Hi Glen,

  • Tell us a little bit about yourself, background, where you grew up etc?

Current Coach at Futboltec, Mamre Anglican School and Sydney United FC. Also play in the first team at Sydney United. Grew up in Winston Hills. Have 2 brothers who played football, and everything was about football. Played for the local club Winston Hills before moving to Blacktown City and Marconi as a youth player.

  • What are your first recollections of playing football?

From around age 4 until age 7 with my brother Jason watching our older brother Michael play for the local club, while we kicked a ball against the canteen block wall, then running on to the field at half time to have shots at the goal. Following his games home and away just with my family and always with a ball.

  • What level of representative/schoolboy/ professional football did you manage to achieve?

  • A-League, Asian Champions League, U20 Young Socceroo’s, NSW State of Origin Captain, Australian Schoolboys Captain, NSW Schoolboys Captain.
  • When and Why did you first get into coaching?

As a 13-year-old, I helped at some school holiday camps for the old Coerver. Just fun games with the youngest groups. I always enjoyed working with kids. By the time I was on my Red P’s I was packing the car with poles and balls, driving to school then heading off to the park after school to do some sessions with kids before heading to Marconi Training. It’s something I’ve always enjoyed and because myself and my brother were technical players, we could always provide that type of work to so many kids. Those days were the foundations that has seen us build a coaching identity and has allowed us to remain in football every day with our program Futboltec.

  • What has been your greatest personal and coaching achievement in football?

From a personal level, football has given me so much more than I could ever return. The sacrifice and everyday work just to try and become a professional footballer, knowing that it may never happen. The desire, the self-belief, daily application and the resilience to take setbacks and go again. Learning to pick your circles of friends, to be around people who understand you and can accept football was always number 1. My biggest achievement is the person I’ve become because of football, and the traits that I carry with me every single day in business but also as a coach and role model for so many young kids. Communicate well, Respect others, be humble and work harder than anyone else, every single day.

  • As one of the head coaches of the Futboltec academy program, tell us a little about what a coaching week in the life of Glen Trifiro entails?

Around 25-30 on field sessions each week. I also still play in the NPL for Sydney United so training 3 x per week with a match on the weekend. Also running the business is around 40-hour weeks away from the field. Most days I’d start on the pitch at 7am and be home after training around 10pm – They are long but rewarding days.

  • Did you or do you have any coaching role models you look up to or base your coaching philosophy on?

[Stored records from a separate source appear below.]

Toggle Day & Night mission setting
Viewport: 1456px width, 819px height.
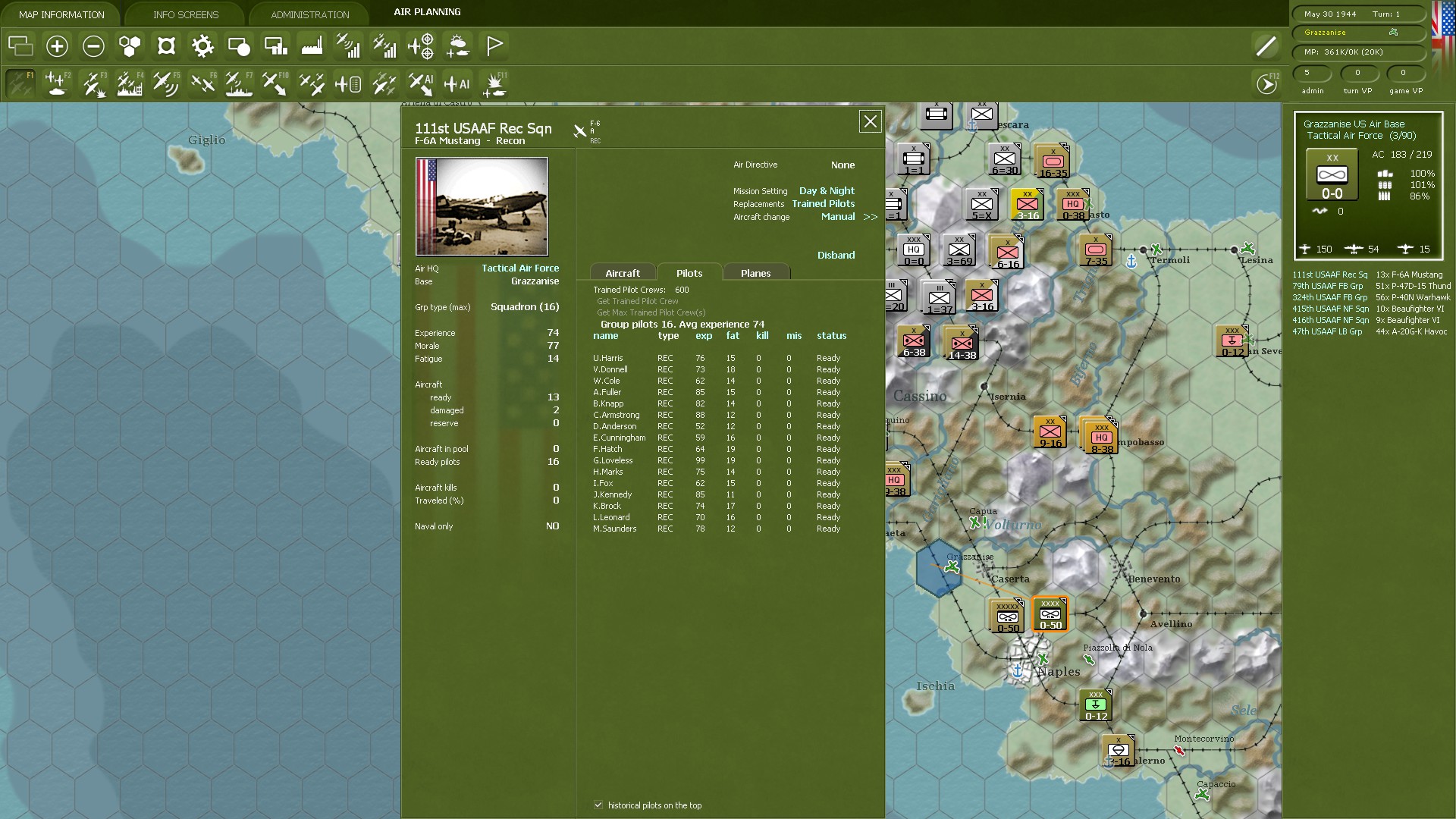coord(827,191)
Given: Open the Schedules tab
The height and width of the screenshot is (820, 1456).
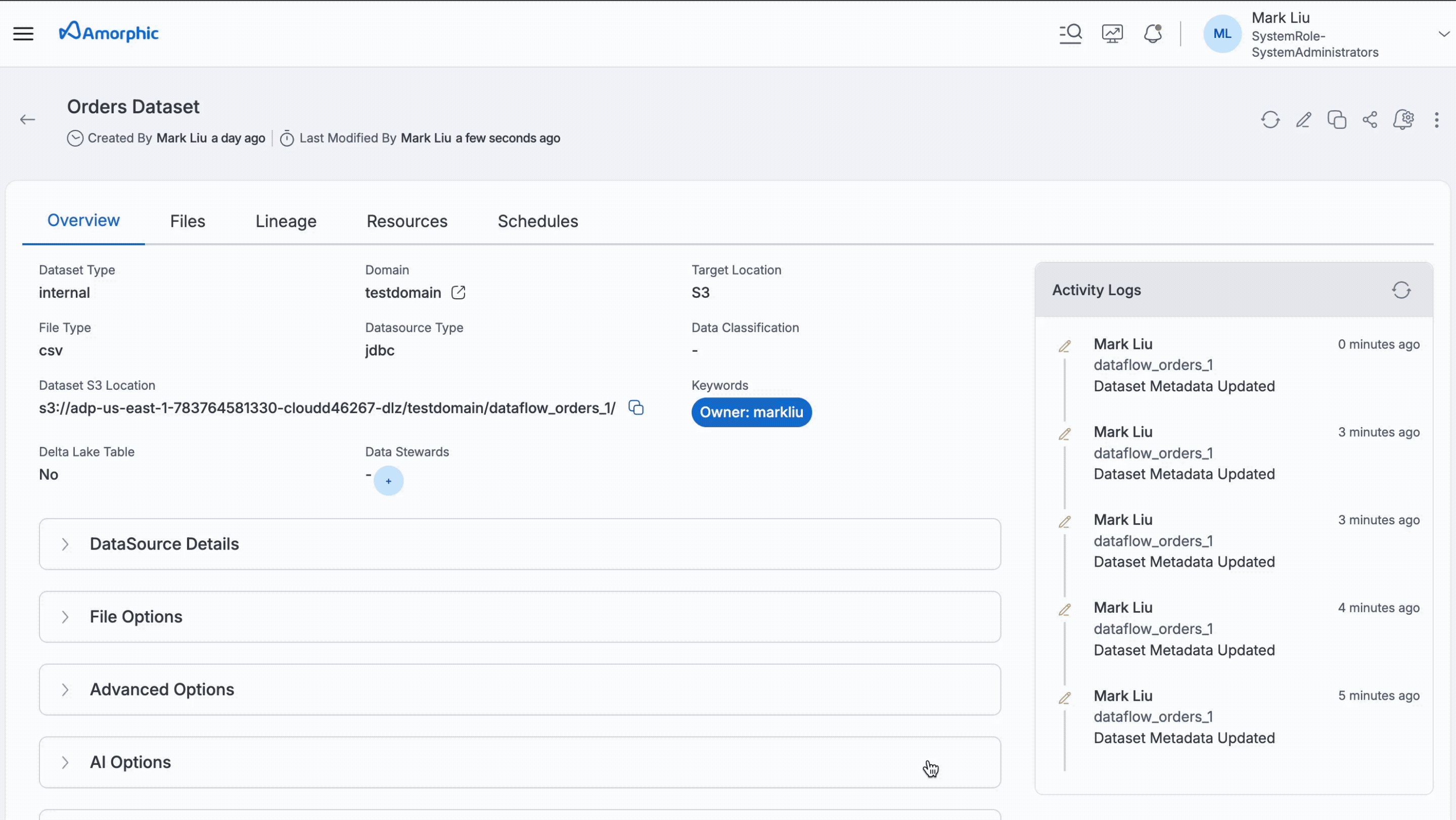Looking at the screenshot, I should 537,221.
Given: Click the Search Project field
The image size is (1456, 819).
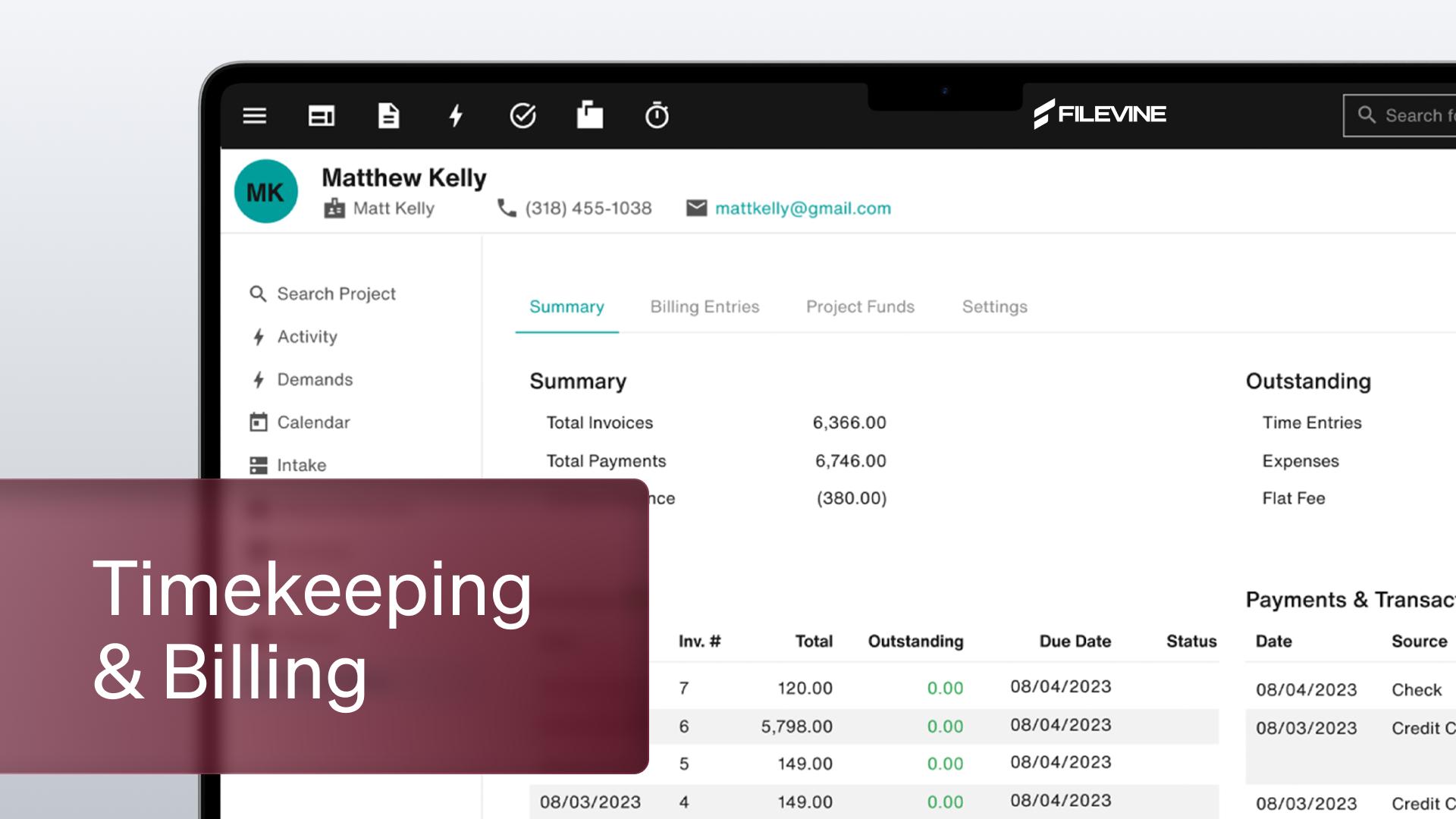Looking at the screenshot, I should pyautogui.click(x=336, y=294).
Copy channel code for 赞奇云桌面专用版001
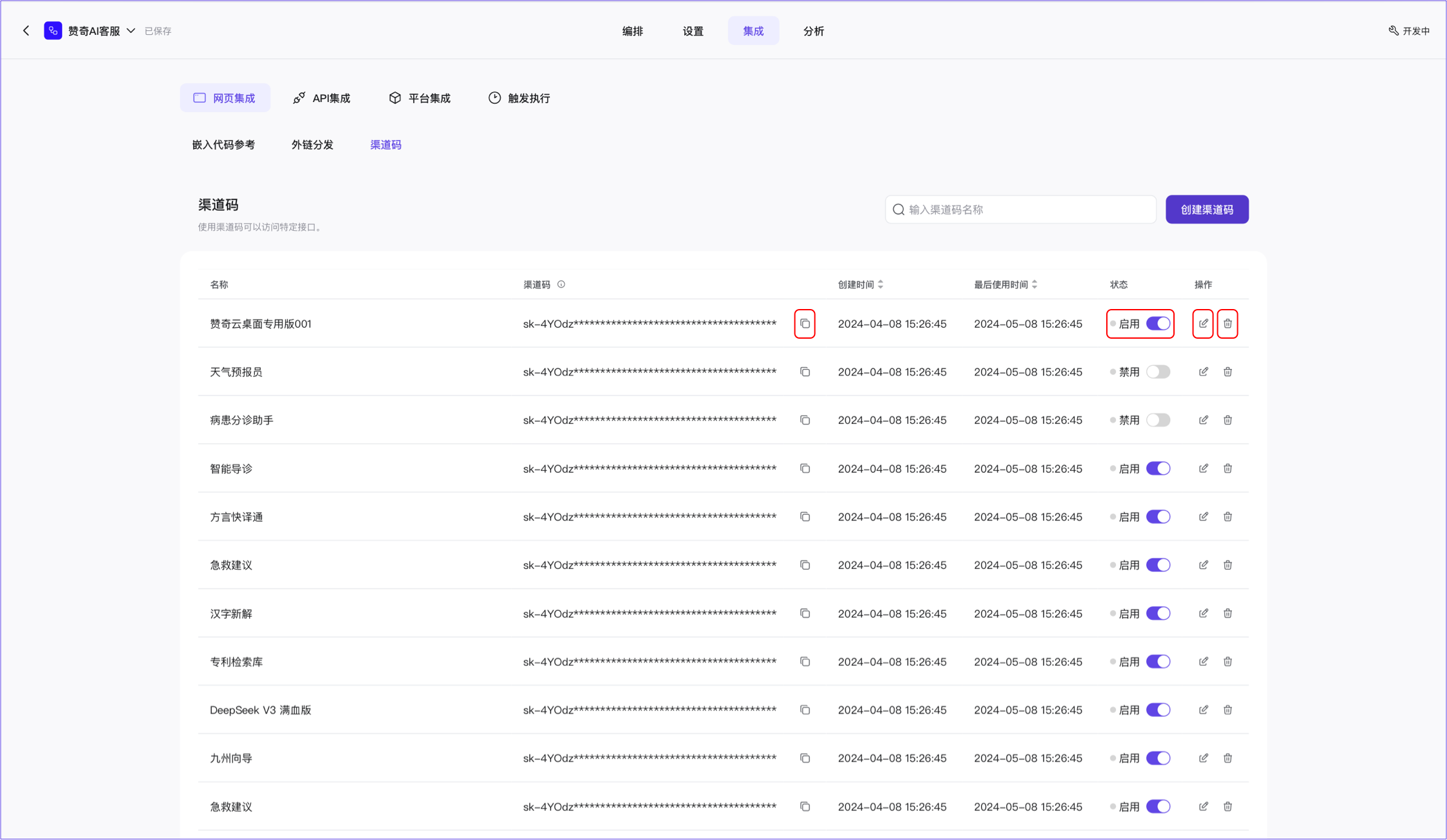Screen dimensions: 1447x840 (x=804, y=323)
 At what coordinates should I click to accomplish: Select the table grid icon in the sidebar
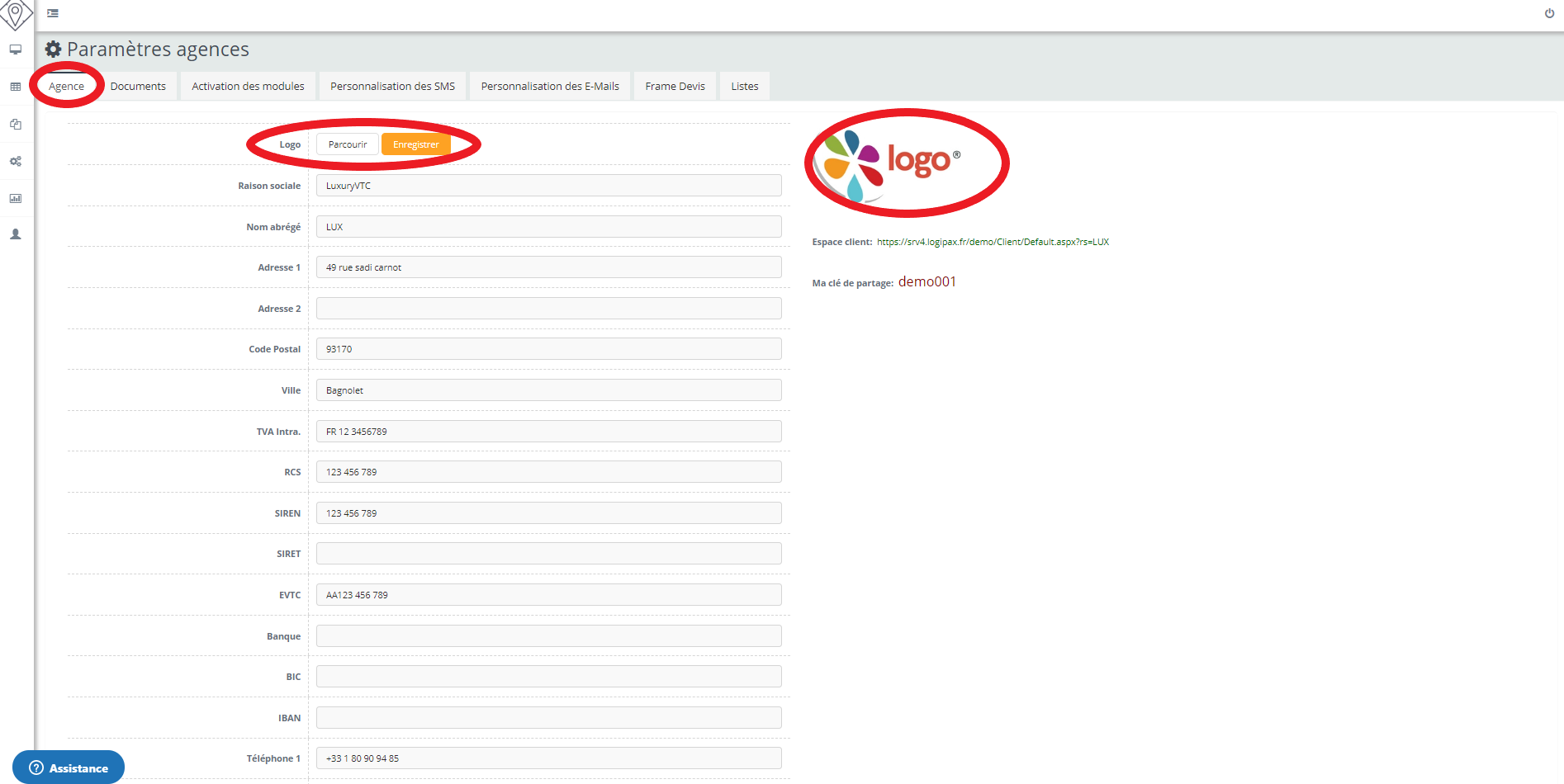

I’ve been fortunate enough to work under so many incredible coaches. As a player, I’ve learnt things off every coach and when there were certain parts of a coach that I resonated too, I would always collect that knowledge and apply it in some way to the type of coach I want to be. As a young player, I can single out Trevor Morgan. I have a huge amount of respect for Trev, he helped me understand so many isolated techniques and the pure repetition of it all. One type of strike, or volley, or run was always technical, and we’d do it over and over so when it happened in a match, I knew I’d been there before, seen it and felt it, so I knew how to execute.

Casey De Bruin was incredible for his drive in sessions and he taught me the level of desire you needed to compete and win in every part of your session. I also spent a lot of time with Peter Cklamovski who at the time was the strength coach at school, we worked tirelessly and really implemented the ‘outwork everyone’ mentality I still have today.

  • What coaching ambitions do you aspire to achieve in the future?

I love developing young players. They are honest and you can really affect not just their football but their lives. Driving for elite football can help develop a certain type of person as well as footballer and I love seeing kids absolutely exhausted through effort and work ethic. It shows me they really want to achieve something special. This type of attitude and attention to detail carries through into their professional life whether they are footballers or not. At the moment, I love running Futboltec and being involved with Sydney United Youth and Mamre Anglican School. In the future, I’d love to prepare a youth National team, and attend major tournaments or run the academy at a club where you can create and sell talent.

  • You’ve played football with and coached many great players over the years. Can you tell us some of their names and what set them apart from the others?

From a coaching perspective I’ve worked with a lot of players from a very young age. The most loyal ones have become like family. The ones who were there from day one like Joe Caletti, Devante Clut, Zac Duncan, Ellie Carpenter these are the most notable. In the near future, I know we will see more names as they are starting to filter through and become senior footballers.

  • Finally what message do you have for all the kids out there who want to chase their footballing dreams?

Stay Focused, don’t look around. Learn to honestly assess your performances and learn quickly from your mistakes. Create an honest circle of support that can help you be better. Outwork Everyone.